Crossfit: enduring

Some days just finishing is an accomplishment.  I had three workouts last week and two of those brought me to nearly total exhaustion.

The first workout consisted of rowing 100m every minute on the minute for 10 minutes.  Simple enough.  It was my first day back after a week off, and I was happy to have a WOD I could control.  In other words, I could take it easy.  Which I did.  I wasn’t lazy exactly, but just not going all out.

The next two WODs?  Not so easy.

The second WOD was brutal.  The warm up: 30 53# kb swings, 30 pullups, 30 pushups, 30 squats.  I had not used a 53# kettlebell before in a determined way.   The most I had ever used in a WOD was 44#.  These particular swings were shoulder height (i.e., “Russian”) but  it was still hard.

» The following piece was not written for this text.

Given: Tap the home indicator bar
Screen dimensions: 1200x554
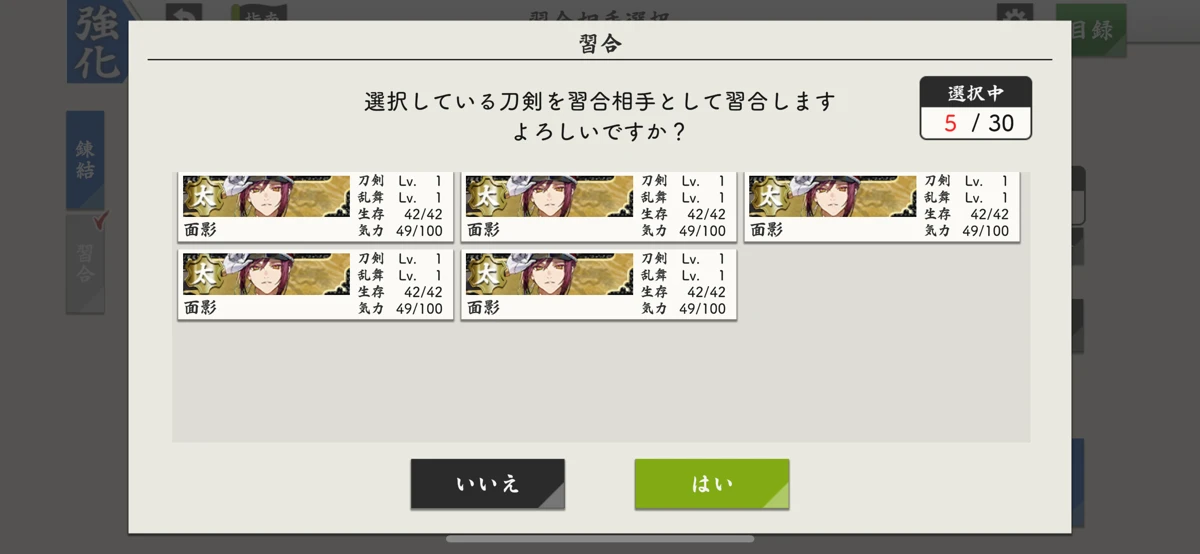Looking at the screenshot, I should pyautogui.click(x=600, y=540).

The WOD: 4x 400m run, 60m farmers walk with 50# sandbags in each hand, 20 box jumps at 20 inches.  I was tired going into it. After round 1 I was feeling some serious physical stress and getting a bit nervous.  As in, I can’t do this.  During round 2 I didn’t really remember ever having been anywhere else.  The WOD was just about the total of my consciousness.

I lowered the intensity by taking few seconds to get some water.  Round 3 was better because I had caught my breath a little.  Round 4 was mostly will power.  Total time: 19 minutes.  I was happy to have finished it.  I found some shade inside to fall down into and tried to relax.  Laying down didn’t help.  So I got a small glass of beer (a plastic cup, proving I am not too proud to beg.)  That helped. I’m not sure how much more I could have done, but I was exhausted to the point of being dizzy.

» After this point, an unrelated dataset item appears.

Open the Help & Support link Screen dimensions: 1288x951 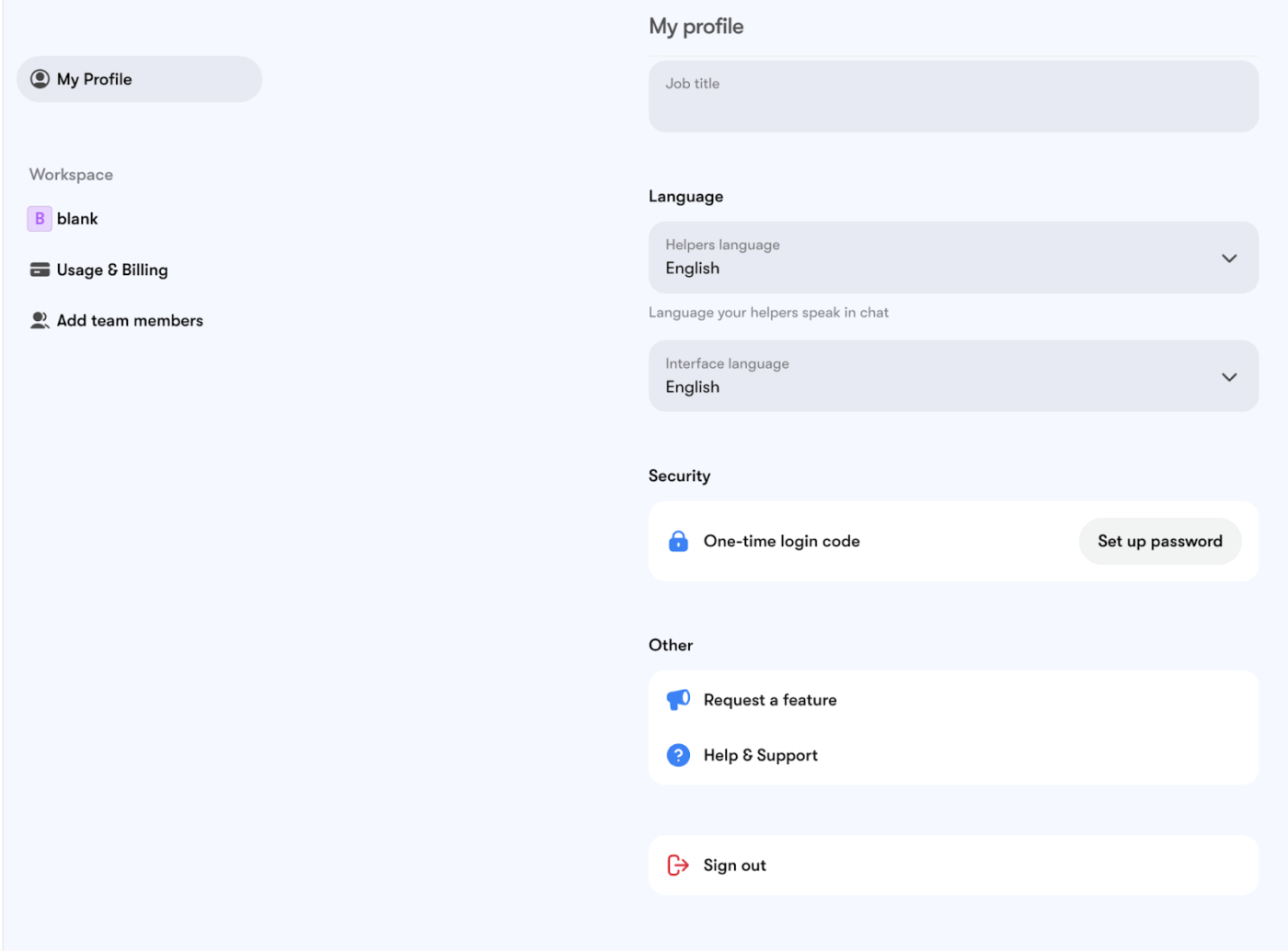pyautogui.click(x=760, y=755)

The third WOD was also very simple: a 5K row.  The trick (for me at least) was to try and keep good rowing form, keep a steady pace and not stop for anything.  It took me 24 minutes and 15 seconds.  Not a bad time, considering I had never done a 5K row.  Although it was slower then just about everybody else.

But I did not attempt to lower the intensity.  I pursued every stroke with as much vigor as I could muster.  Occasionally my mind would drift, but I brought myself back to the rowing by focusing on my form and the feel of the tension in the chain.  When I got off the rower my legs were wobbly.  My lungs felt like they had been inflated to twice their normal size.

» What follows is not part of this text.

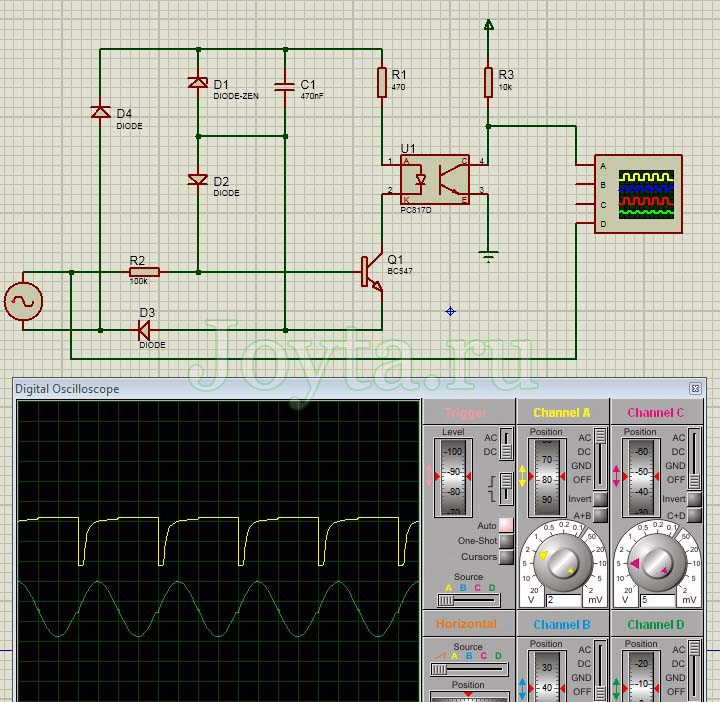Select the AC sine source symbol
720x702 pixels.
pos(23,301)
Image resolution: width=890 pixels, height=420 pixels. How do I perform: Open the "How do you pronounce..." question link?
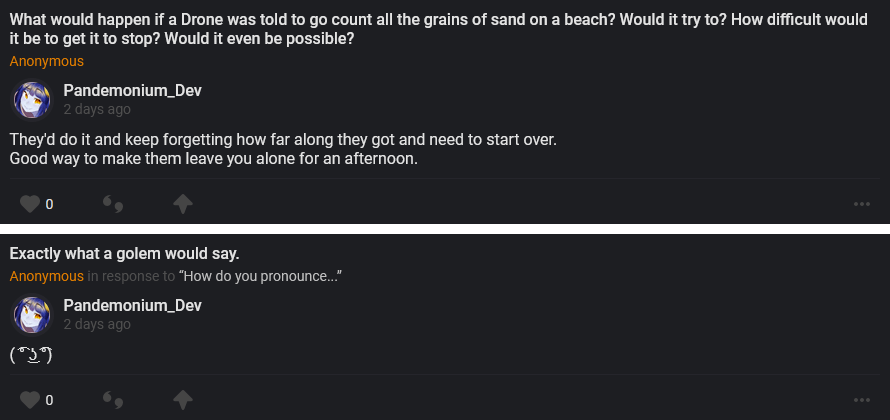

I won’t say I got 100% of those two WODs.  Probably 95% and 90%.  But I think I’m way more disciplined in how I go about the workout then before.  I can feel the stress wearing my resolve down, and the voice that says “quit!” gets louder and louder.  The resentment builds up.  No more!  But to keep going is such sweet pain.  To get beyond that barrier of “quit!” again, and again, and again — that’s discipline.  That is commitment.  That is strength.

Cheers.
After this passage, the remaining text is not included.